古典力学の波動方程式
ギターやピアノは弦の両端が固定された楽器です。この弦をはじくと、音が鳴ります。この時、弦は波動方程式にしたがって運動します。
1次元の波動方程式では、位置\(x\)での波の変位を\(u\)、波の速さを\(v\)、時間を\(t\)とすると、次の波動方程式が成り立ちます。
\[
\frac {\partial u(x, t)}{\partial x} = \frac{1}{v^2} \frac {\partial^2 u(x, t)}{\partial t^2} \tag1
\]
シュレーディンガー方程式の組み立て
古典論では説明できない現象は多くあります。その中でも有名なのが、粒子と波の二重性です。ここでは、それを解決できる方程式である、シュレーディンガー方程式を組み立てていきます。
まず、\(u\)が\(x\)についての関数\(\psi(x)\)と\(t\)についての関数\(\cos{\omega t}\)に分離できると仮定します。\(\psi\)はプサイと読みます。
\[
u(x, t) = \psi(x) \cos{\omega t} \tag2
\]
時間の関数が余弦と仮定したのは、古典力学の波動方程式で時間を表す関数がしばしば三角関数で現れてきたからです。(2)式を(1)式に代入して、
\[
\cos{\omega t} \frac{d^2 \psi}{dx^2} = \frac{1}{v^2} \cdot \psi \cdot (-\omega^2 \cos{\omega t})

- データ
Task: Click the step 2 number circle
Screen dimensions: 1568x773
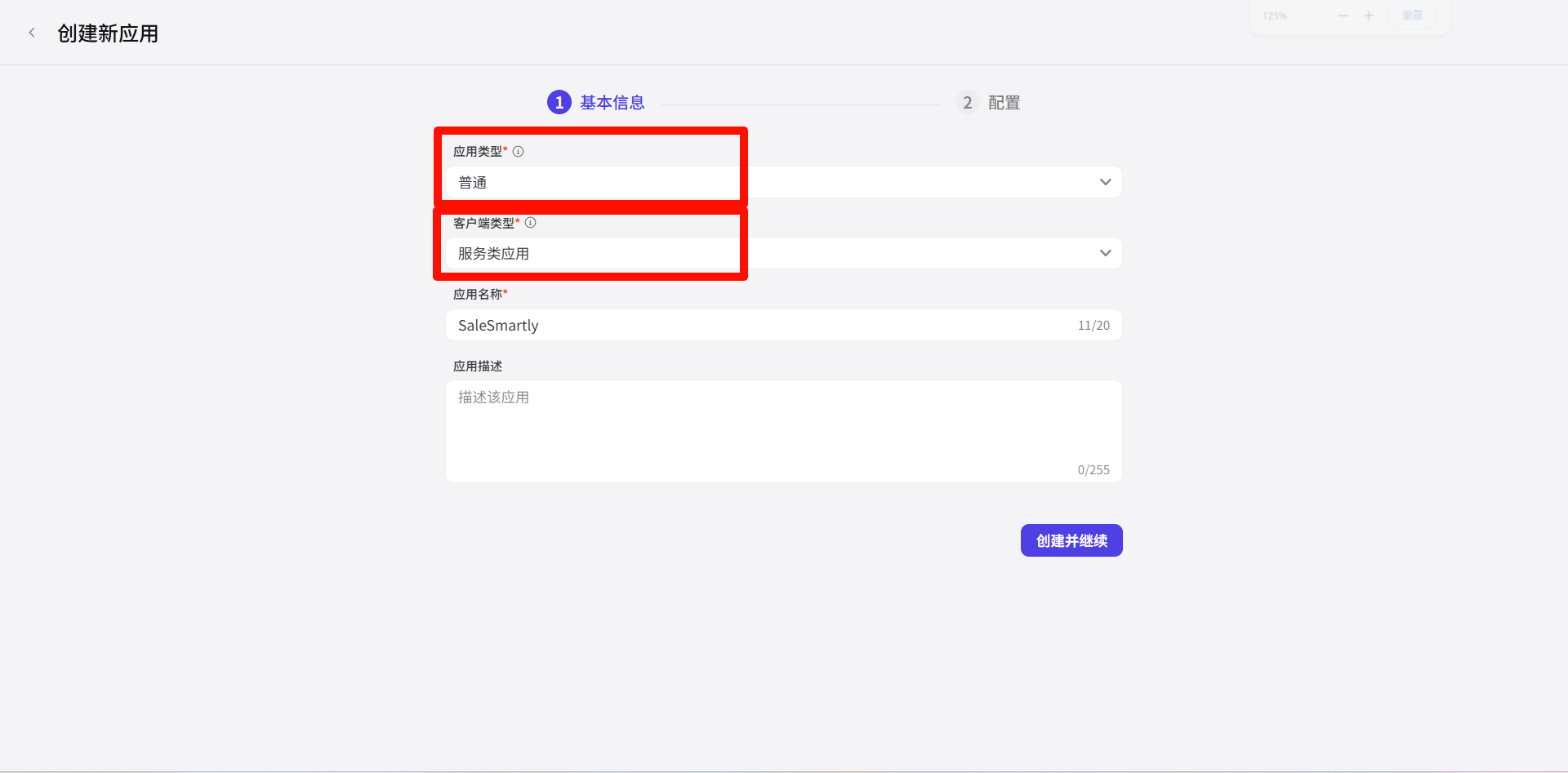Action: (x=968, y=103)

- 課題 1
次の(a)〜(c)が原文の内容と合っているかどうか、それぞれ「はい」か「いいえ」で答え、判断の根拠となる原文の言葉をそのまま引用してください。
(a) ギターやピアノは弦の両端が固定された楽器である。
(b) 時間の関数は正弦であると仮定されている。
(c) 古典論で説明できない現象の中で有名なものとして、粒子と波の二重性が挙げられている。
- 課題 2
原文の「1次元の波動方程式では、位置」から「方程式を組み立てていきます。」までを、終わりの語句も含めて一字一句そのまま書き出してください。
- 課題 3
原文によると、はじかれた弦はどの方程式にしたがって運動しますか。

- 解答 1
(a) はい。「ギターやピアノは弦の両端が固定された楽器です。」
(b) いいえ。「時間の関数が余弦と仮定したのは、古典力学の波動方程式で時間を表す関数がしばしば三角関数で現れてきたからです。」
(c) はい。「その中でも有名なのが、粒子と波の二重性です。」

- 解答 2
1次元の波動方程式では、位置\(x\)での波の変位を\(u\)、波の速さを\(v\)、時間を\(t\)とすると、次の波動方程式が成り立ちます。
\[
\frac {\partial u(x, t)}{\partial x} = \frac{1}{v^2} \frac {\partial^2 u(x, t)}{\partial t^2} \tag1
\]
シュレーディンガー方程式の組み立て
古典論では説明できない現象は多くあります。その中でも有名なのが、粒子と波の二重性です。ここでは、それを解決できる方程式である、シュレーディンガー方程式を組み立てていきます。

- 解答 3
波動方程式です。